The West Midlands would become an industrial wasteland were Jaguar Land Rover allowed to fail, manufacturing expert Professor Lord (Kumar) Bhattacharyya has said.

The head of the Warwick Manufacturing Group, warned unemployment in the region would go “through the roof”.

Professor Bhattacharyya, said he believed negotiations between JLR’s Indian owner Tata and the government over a short-term loan, or loan guarantee at commercial rates were “going well”.

And the Labour peer, who has close contacts with Gordon Brown and Tata chairman Ratan Tata, said he was confident a deal could be put together.

He was speaking amid warnings that the steep and sudden downturn in the global car industry is unlikely to flatten out until 2010. Analysts at PriceWaterhouseCoopers have calculated that world production will fall in 2009 by ten per cent to levels last seen in 2003.

Prof Bhattacharyya said the government appreciated how important it was for the country to retain a research and development base that was already too low in comparison with its rivals.

Tata has already pumped in an estimated £600million of extra money to help JLR stay in production until the world money markets – the usual source of working capital – began operating normally again.

He pointed out that the government regularly helped finance the development of new Rolls-Royce aero engines on standard commercial terms.

And he hit out critics who are urging the government to allow JLR to go to the wall.

“Jaguar Land Rover is not some sort of basket case. It is in the process of developing around eight new models over the next two to three years,” he said. “We are not talking about another MG Rover. Rover did not have the R&D and it did not have the products to be competitive. JLR has.

“The United States has offered massive subsidies to its car industry; the Swedish are following suit; so are the Spanish; and the French have jumped in too.

“Directly and indirectly there are 600,000 employees dependent on JLR. If the company was allowed to fail there would be meltdown in the West Midlands – we would have an industrial wasteland. Surely we don’t want that to happen.”

Professor Bhattacharyya said the new Jaguar XF Diesel S, with average fuel consumption of 42 mpg and CO2 emissions of 179g/km, which was unveiled on Monday showed the company was leading the drive to produce the cleaner, more fuel-efficient vehicles demanded by the public.

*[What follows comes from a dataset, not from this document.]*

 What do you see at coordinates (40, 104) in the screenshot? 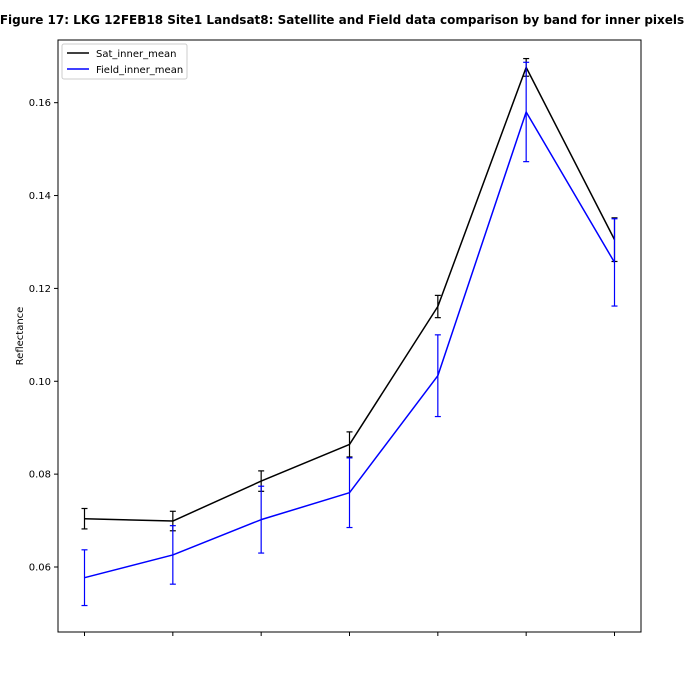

Until now there had been little demand for luxury carmakers to change, which is why not even BMW and Mercedes had got far down the line.

But as JLR increasingly sold to the world, doing well in emerging markets such as Russia, China and Brazil, the demand was for luxury cars but at an environmental standard.

“The financial sector is in crisis, the service sector is reducing and if manufacturing goes down, where will we create employment?

“The future of the world is technology. Who will recognise the UK as an international player if we are prepared to let JLR go? That is what the government needs to ask itself,” added the peer.